Changing how kids and dogs interact, preventing one bite at a time

West Virginia

"We can keep our kids and the dogs safer just by being educated."

CHARLES TOWN, W.Va. (WDVM) — Briggs Animal Adoption Center and the National Humane Education Society teamed up to host their Humane Heroes “Cool to Care” camp Tuesday morning.

The camp gave kids an opportunity to learn about different signs when animals are agitated, nervous or happy to help keep themselves and others safe around distressed animals.

“Animals are the same way as our families and friends, they have feelings and they want to communicate with us so they do that through their bodies,” said National Humane Education Society Educator Megan Hessenberger. “When we are aware and pick up on those cues that they’re giving to us, we create a safer environment with them.”

According to the Canine Journal, almost 4.6 million people are bitten each year by dogs and sometimes it’s due to not realizing when an animal is in distress. Common signs of a dog that might bite could be yawning while licking lips, growling, snapping or showing teeth, its body becoming rigid and its fur standing up.

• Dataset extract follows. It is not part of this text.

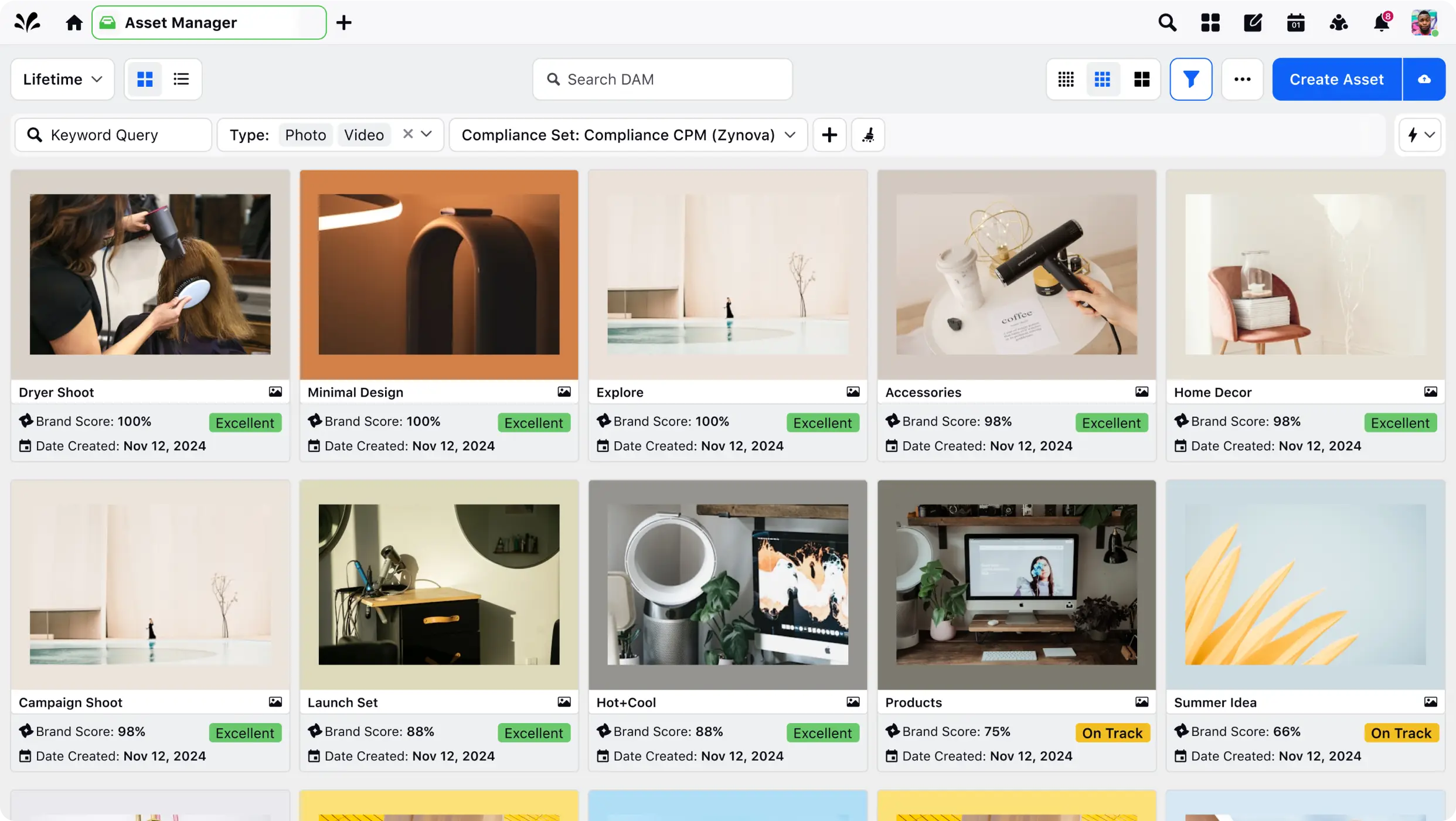Click the Create Asset button

click(x=1336, y=79)

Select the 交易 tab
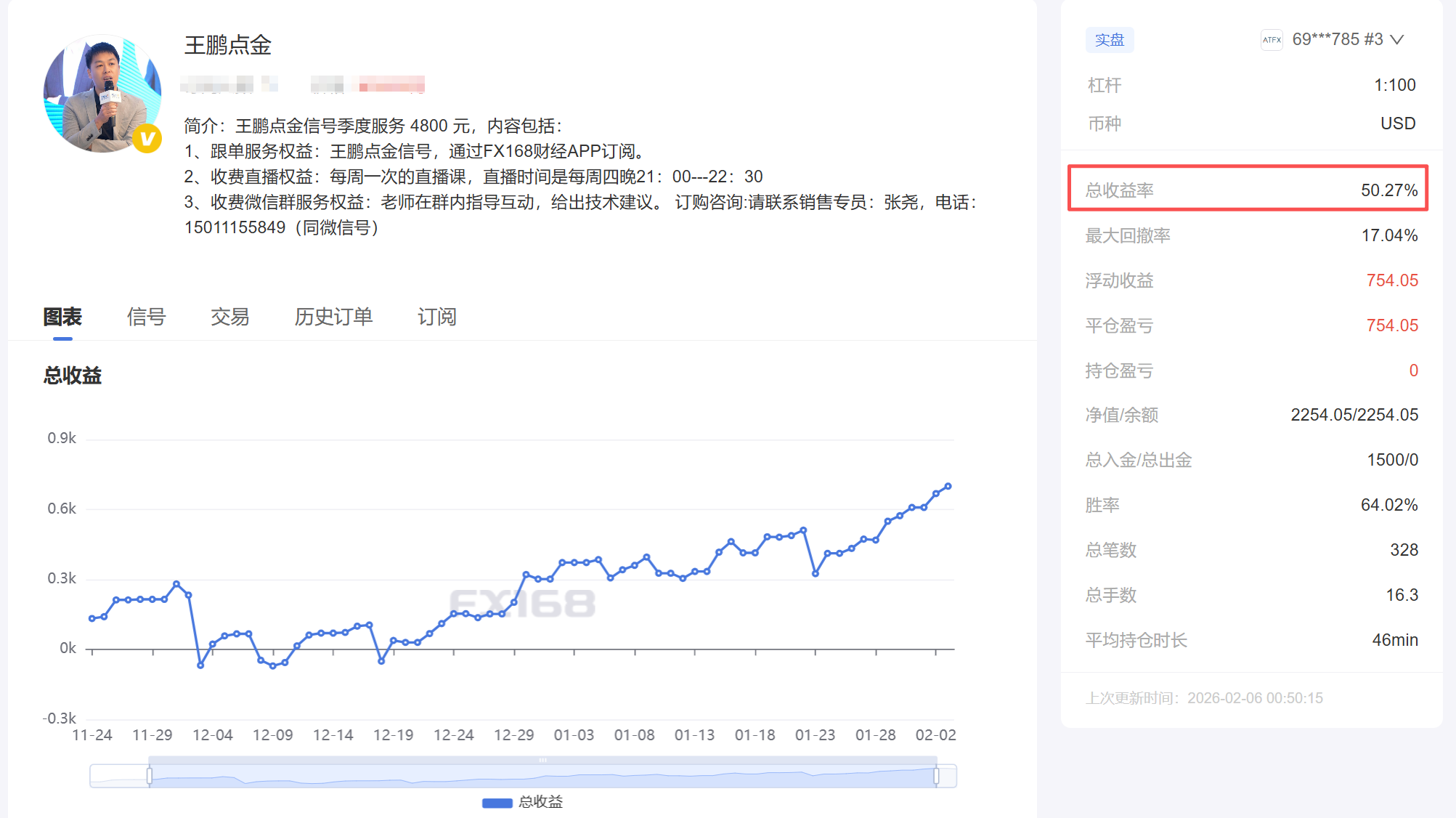point(229,317)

“Don’t just run up on a dog if they’re feeling scared and try to pet them because they can react and they can bite but that doesn’t make them a bad dog, it just means we have to learn to be more responsible,” said National Humane Education Society Educator Hayley Miller. “I think if we start at a young age and teach them, we’re helping build a more humane community.”

The NHES teaches kids and adults across the country and hopes that local communities will make it a priority to increase everyone’s safety when it comes to animals.